Rewrite the rows below, replacing every "Given:" with "Instruction:" and keeping everything else the same, but leave out the pictures.

(Data on locating visible targets)
-.-.-

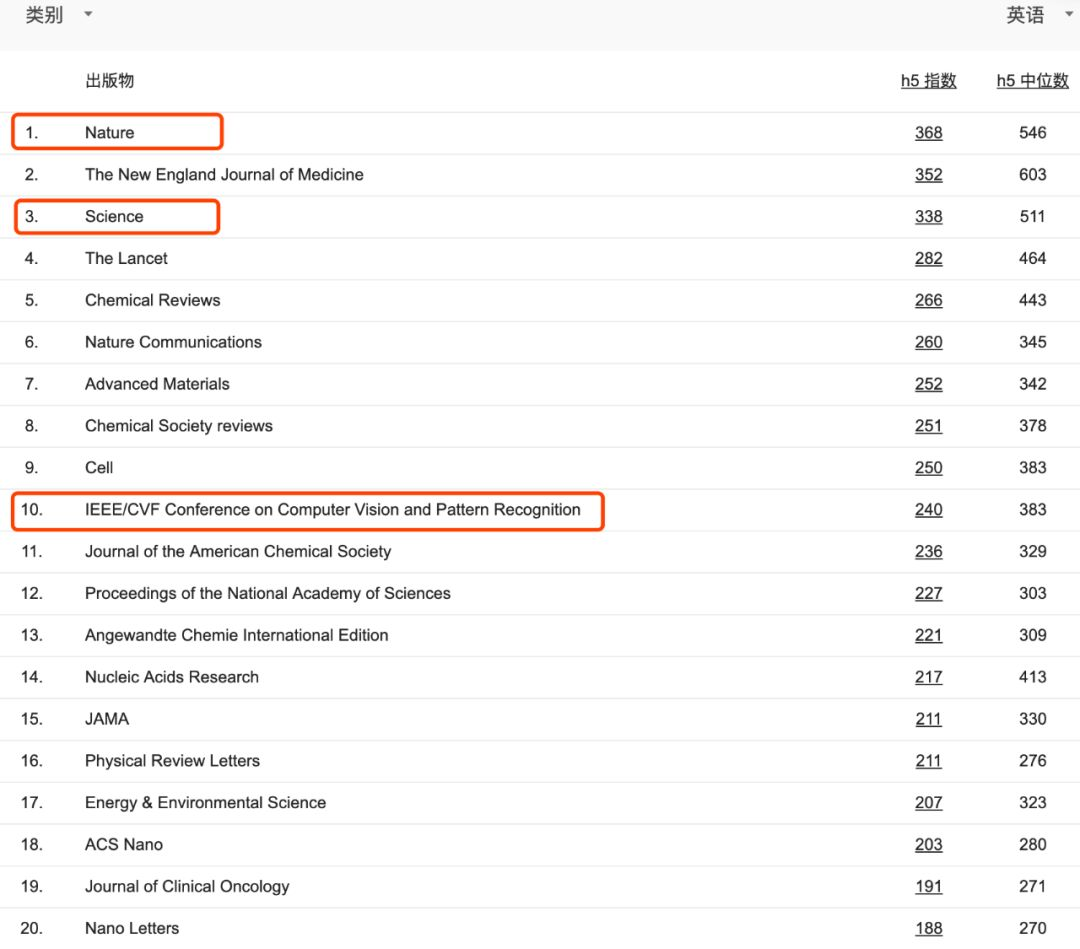Open Advanced Materials' h5-index 252
The image size is (1080, 949).
point(928,385)
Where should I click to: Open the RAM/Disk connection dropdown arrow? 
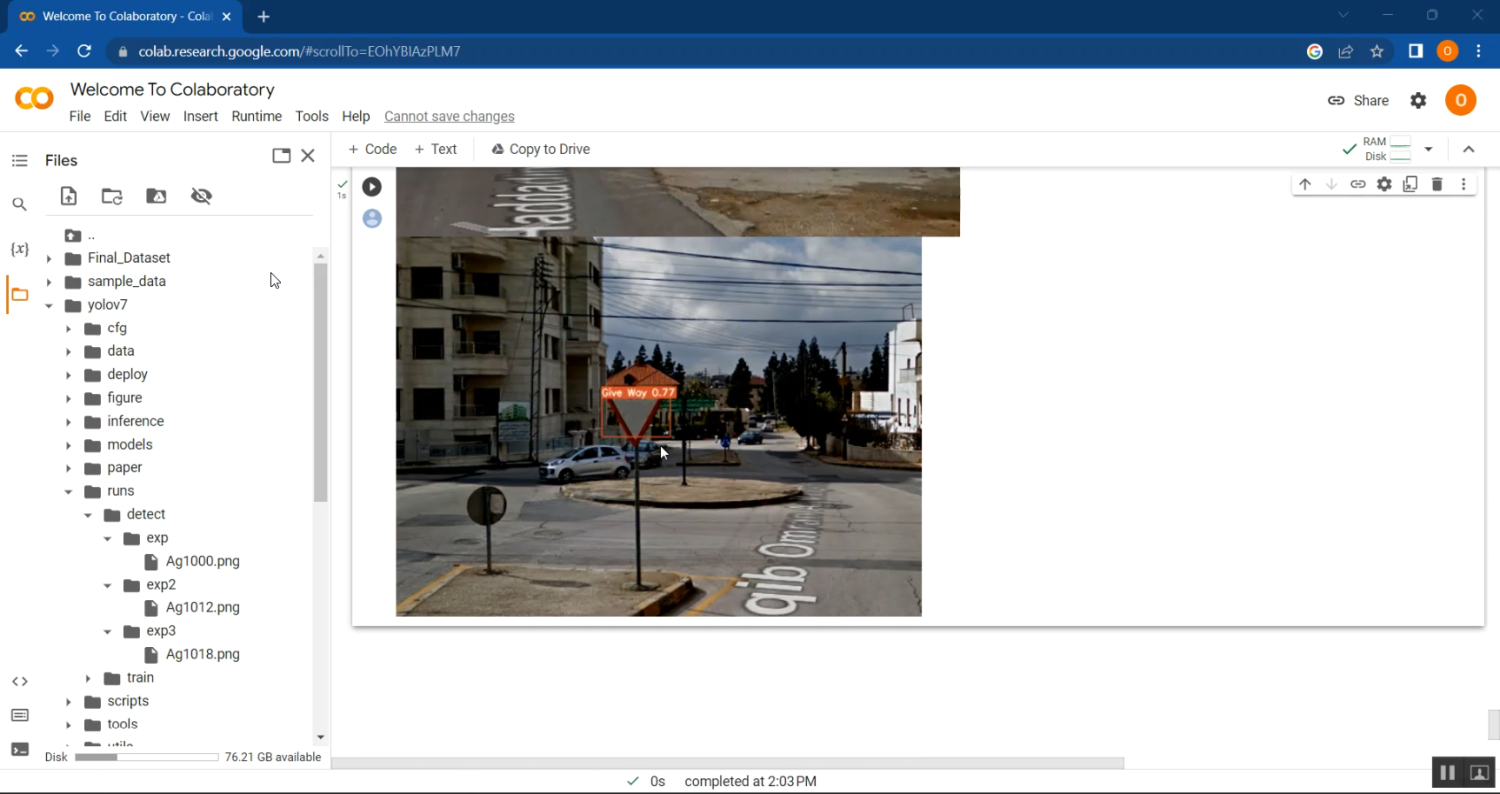point(1428,149)
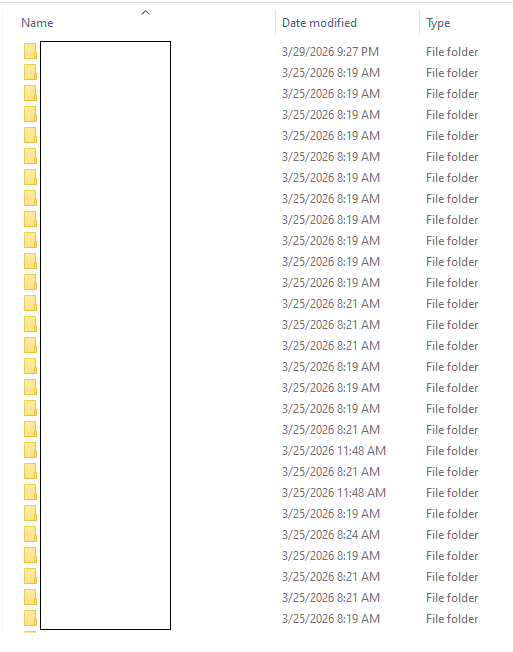
Task: Sort by the Date modified column header
Action: click(x=319, y=23)
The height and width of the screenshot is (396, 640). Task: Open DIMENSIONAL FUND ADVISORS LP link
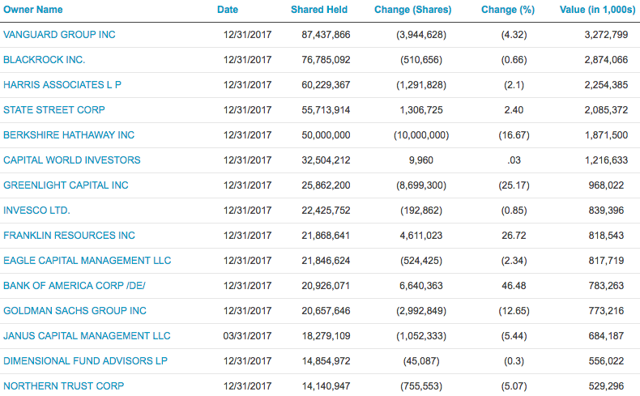click(85, 361)
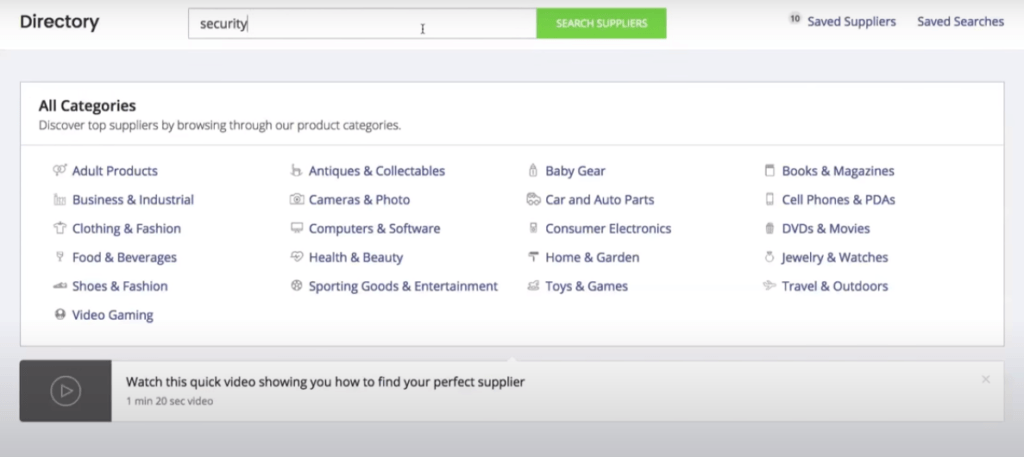Click the shoe icon beside Shoes & Fashion
Screen dimensions: 1024x457
click(60, 287)
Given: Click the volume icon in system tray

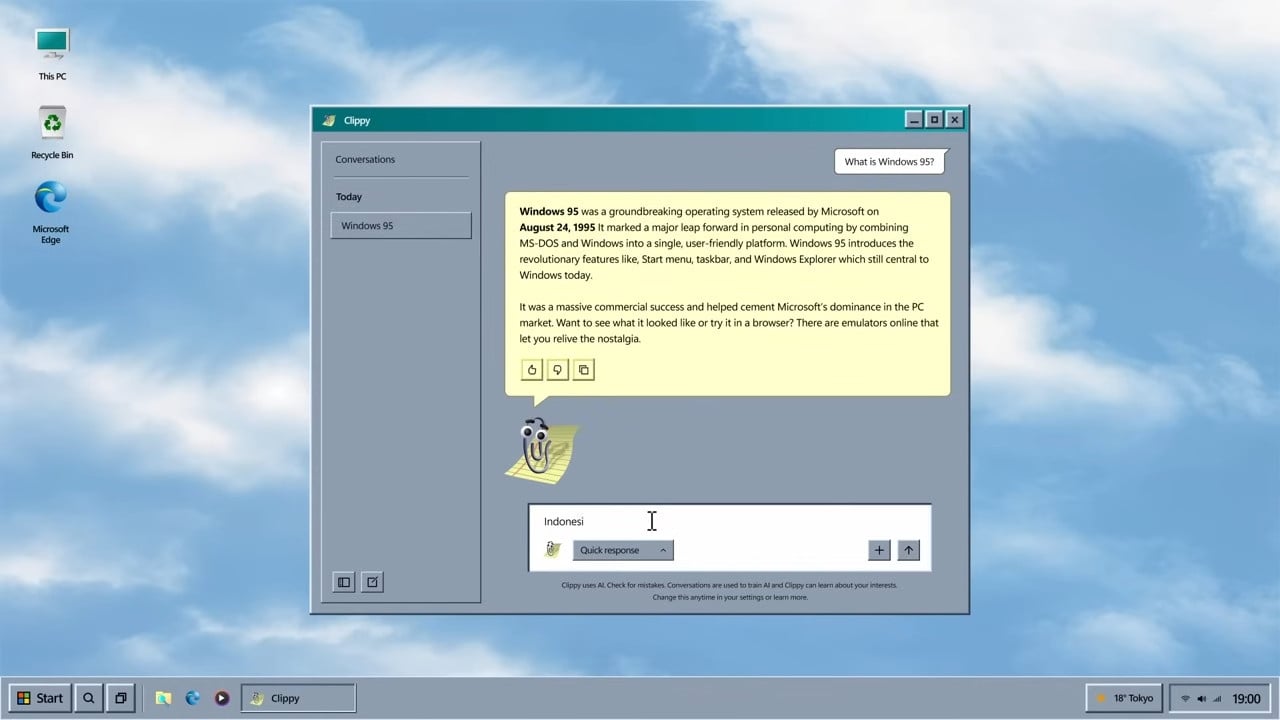Looking at the screenshot, I should [1203, 698].
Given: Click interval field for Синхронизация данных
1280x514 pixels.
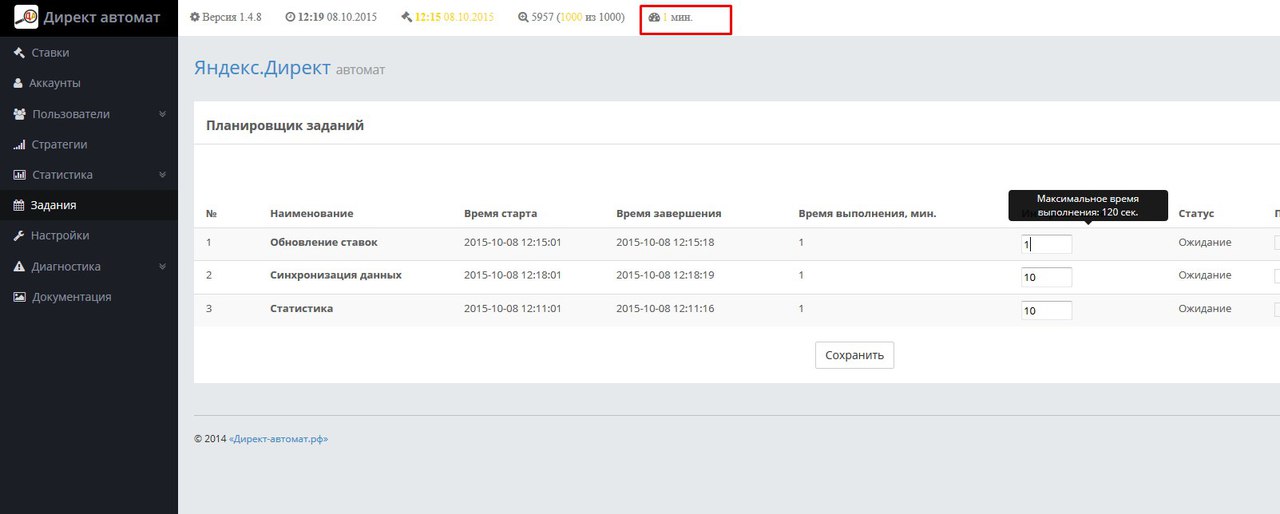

-.-.-

The solution:
Open Advanced Materials' h5-index 252
The image size is (1080, 949).
point(928,385)
Where should I click to: Open the RAM/Disk connection dropdown arrow? 
point(1428,149)
Task: Sort by the Date modified column header
Action: click(x=319, y=23)
The height and width of the screenshot is (396, 640). Task: Open DIMENSIONAL FUND ADVISORS LP link
click(85, 361)
Click the shoe icon beside Shoes & Fashion
Screen dimensions: 1024x457
click(60, 287)
Instruction: Click the volume icon in system tray

Looking at the screenshot, I should [1203, 698].
Instruction: Click interval field for Синхронизация данных
1280x514 pixels.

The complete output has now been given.